• [YOUR TASK]
Copy the items below, swapping every "arrow" for "pointer" and leaving all else unchanged. Omit the pictures.

##########

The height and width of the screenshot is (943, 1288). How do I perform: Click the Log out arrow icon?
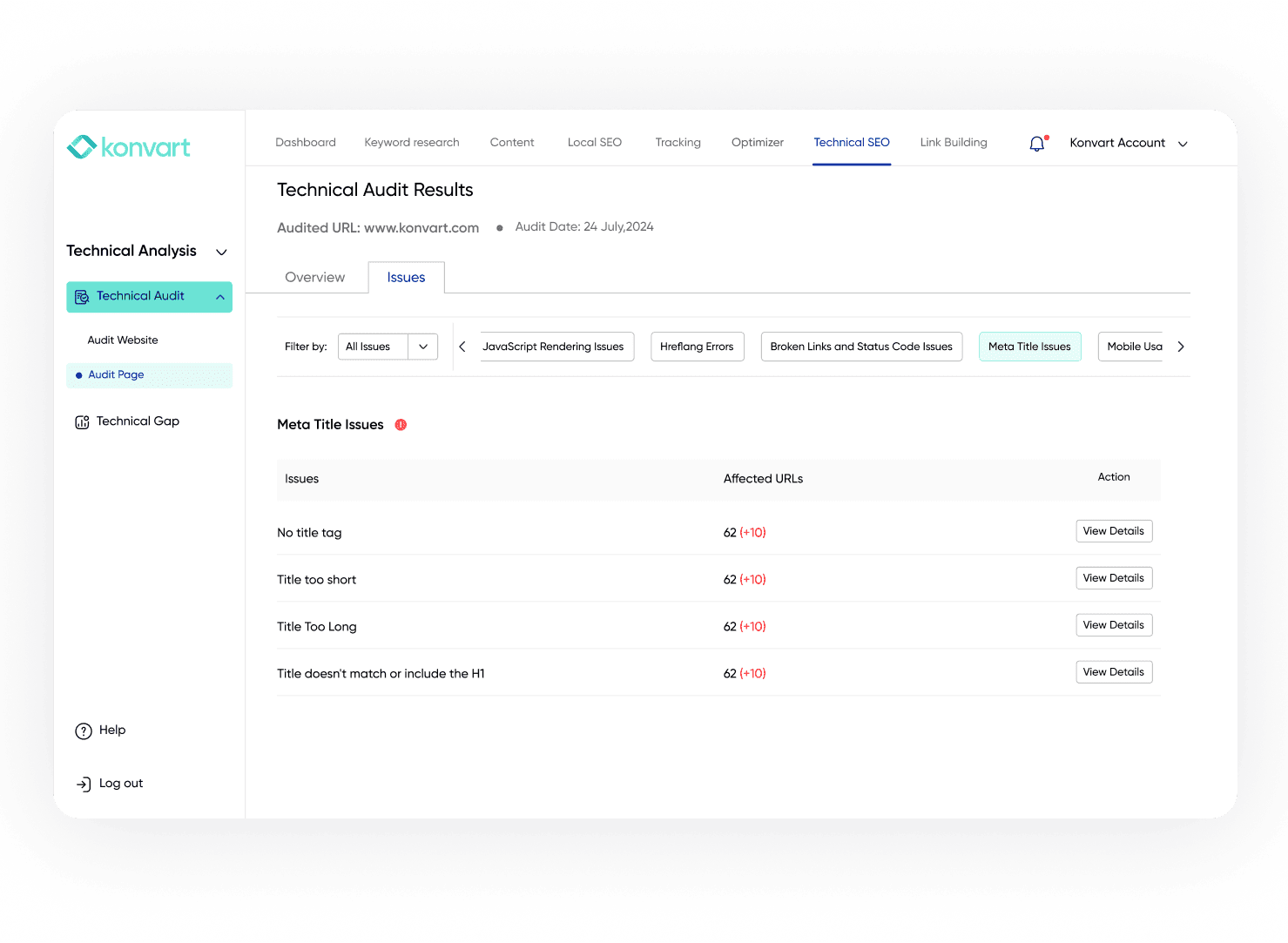[x=84, y=784]
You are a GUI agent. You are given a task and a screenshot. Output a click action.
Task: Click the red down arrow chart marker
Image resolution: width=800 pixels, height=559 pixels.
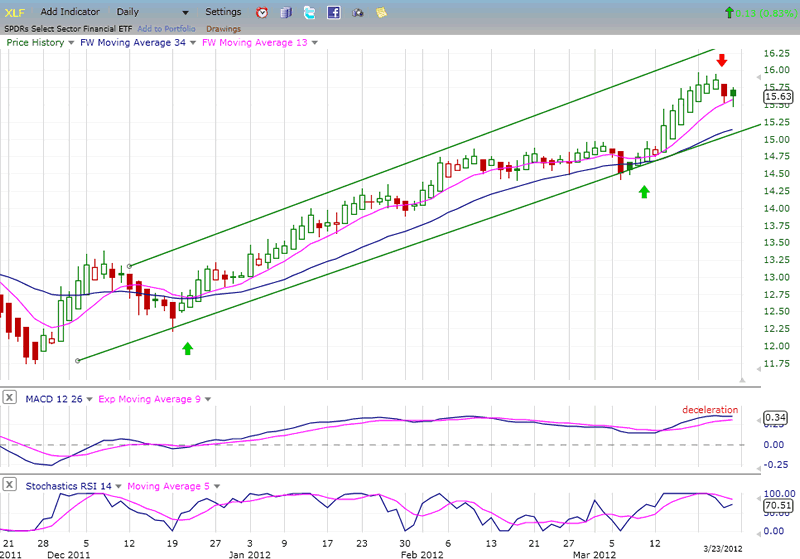pos(722,60)
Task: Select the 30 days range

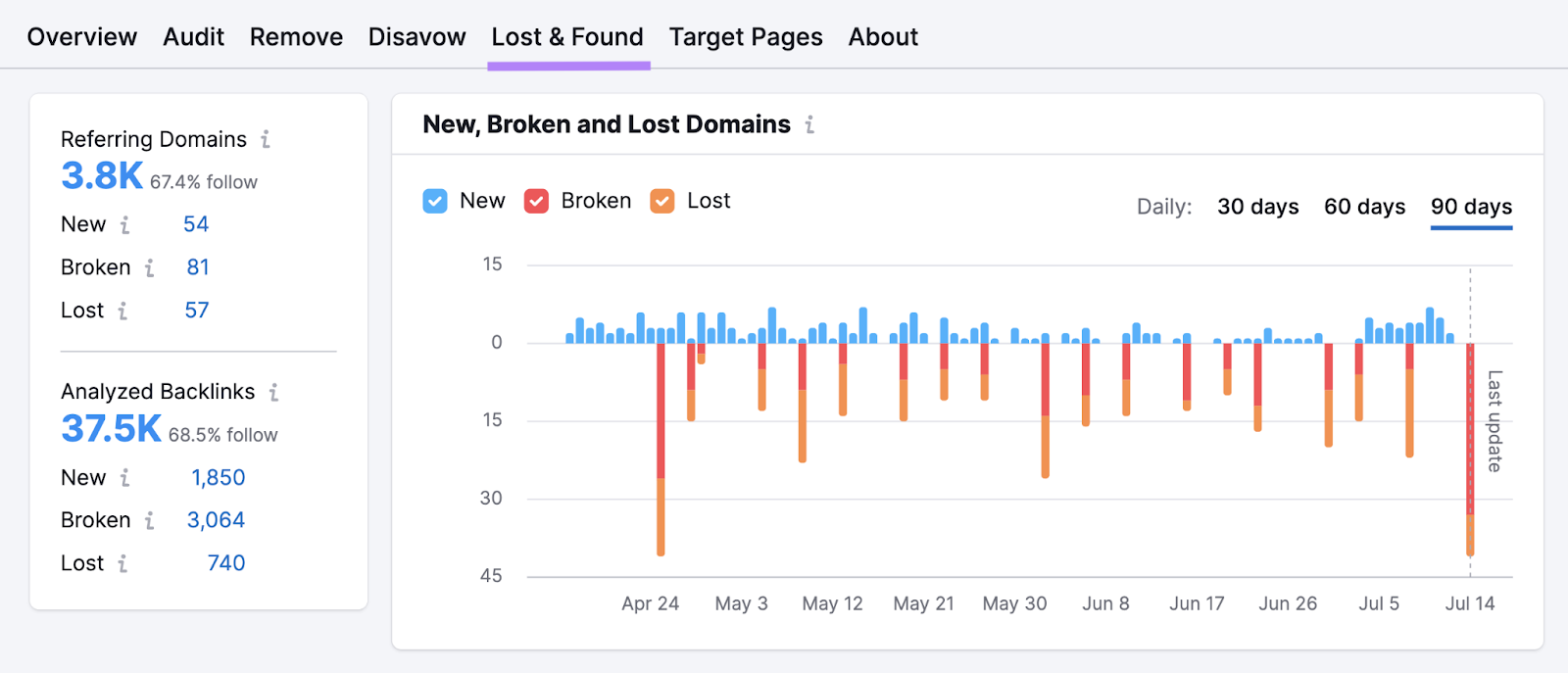Action: pos(1257,207)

##########

• [RESPONSE]
The height and width of the screenshot is (943, 1288). How do I perform: Click the Log out pointer icon?
[x=84, y=784]
You are a GUI agent. You are given a task and a screenshot. Output a click action.
Task: Click the red down pointer chart marker
Image resolution: width=800 pixels, height=559 pixels.
pos(722,60)
Task: Select the 30 days range

Action: pos(1257,207)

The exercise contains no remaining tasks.